Still, "There's never just one cockroach," DoubleLine Capital Chief
Executive Officer Jeffrey Gundlach said. "People are too long credit
and the credit is melting down and the stock market is whistling
through the graveyard. It is so similar to 2007, it’s scary."
"Investors should look closely at what they are holding in fixed
income and should certainly look closely at their credit exposure in
high yield funds," Todd Rosenbluth, director of mutual fund and ETF
research for S&P Capital IQ. "There are concerns that junk bond
defaults will rise, and they will rise modestly in the next year,
from a historically low level now."
Hopper said in recent months he has sold investments in the emerging
markets of Ethiopia and Mozambique to boost his fund's liquidity.
"They represented investments that were reasonably liquid, but had a
risk of becoming less liquid," Hopper said.

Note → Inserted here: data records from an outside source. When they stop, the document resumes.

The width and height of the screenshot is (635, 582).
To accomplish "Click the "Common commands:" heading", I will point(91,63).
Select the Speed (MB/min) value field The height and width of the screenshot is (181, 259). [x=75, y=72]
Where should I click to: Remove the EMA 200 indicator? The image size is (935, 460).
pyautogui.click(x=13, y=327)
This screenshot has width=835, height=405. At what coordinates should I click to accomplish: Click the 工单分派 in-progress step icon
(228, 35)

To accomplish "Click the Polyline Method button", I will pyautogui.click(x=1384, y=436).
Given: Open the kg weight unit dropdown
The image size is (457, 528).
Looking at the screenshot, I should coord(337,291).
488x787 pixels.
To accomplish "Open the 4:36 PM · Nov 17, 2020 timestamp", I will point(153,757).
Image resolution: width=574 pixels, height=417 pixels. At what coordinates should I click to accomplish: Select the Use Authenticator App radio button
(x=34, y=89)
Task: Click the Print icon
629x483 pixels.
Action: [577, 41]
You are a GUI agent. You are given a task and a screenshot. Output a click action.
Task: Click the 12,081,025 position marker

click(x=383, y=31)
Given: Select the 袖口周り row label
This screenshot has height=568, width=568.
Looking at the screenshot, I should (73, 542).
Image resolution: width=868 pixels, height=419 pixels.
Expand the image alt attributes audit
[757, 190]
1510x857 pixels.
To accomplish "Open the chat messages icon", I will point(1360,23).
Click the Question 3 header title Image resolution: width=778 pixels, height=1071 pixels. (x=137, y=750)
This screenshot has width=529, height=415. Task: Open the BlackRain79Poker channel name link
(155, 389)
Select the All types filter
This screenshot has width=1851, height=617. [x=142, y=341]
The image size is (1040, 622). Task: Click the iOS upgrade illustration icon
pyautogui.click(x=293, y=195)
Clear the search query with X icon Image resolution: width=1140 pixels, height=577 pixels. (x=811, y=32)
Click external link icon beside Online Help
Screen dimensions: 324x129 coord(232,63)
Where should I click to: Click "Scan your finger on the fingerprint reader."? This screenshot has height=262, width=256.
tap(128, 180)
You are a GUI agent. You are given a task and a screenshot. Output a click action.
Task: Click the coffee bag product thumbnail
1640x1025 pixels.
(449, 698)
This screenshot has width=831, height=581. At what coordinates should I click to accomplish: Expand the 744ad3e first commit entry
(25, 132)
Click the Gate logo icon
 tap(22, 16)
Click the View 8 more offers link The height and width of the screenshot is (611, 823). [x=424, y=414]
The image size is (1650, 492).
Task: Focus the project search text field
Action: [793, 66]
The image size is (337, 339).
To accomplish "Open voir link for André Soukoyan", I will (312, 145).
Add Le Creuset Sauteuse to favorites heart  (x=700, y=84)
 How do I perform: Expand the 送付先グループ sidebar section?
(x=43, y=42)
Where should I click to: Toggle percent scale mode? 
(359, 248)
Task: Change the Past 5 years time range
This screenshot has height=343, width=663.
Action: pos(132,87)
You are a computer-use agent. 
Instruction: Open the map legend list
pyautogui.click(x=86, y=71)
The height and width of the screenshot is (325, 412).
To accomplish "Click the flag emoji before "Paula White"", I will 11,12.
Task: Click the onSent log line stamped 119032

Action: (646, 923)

Shares of fund companies such as Franklin Templeton parent Franklin
Resources Inc have also taken a beating amid growing worries about
the junk bond fund market. The company's stock closed down 6 percent
to $36.18 in Friday trade.
The popular Franklin High Income Fund, down 9.12 percent this year,
is underperforming 98 percent of peers. The $5 billion fund has been
hurt by wrong-footed energy bets and heavy redemptions, according to
Lipper Inc.
(Reporting By Tim McLaughlin; Additional reporting by Ross Kerber in
Boston; Jennifer Ablan, Richard Satran and Trevor Hunnicutt in New
York; and Lisa Lambert in Washington; Editing by Tom Brown)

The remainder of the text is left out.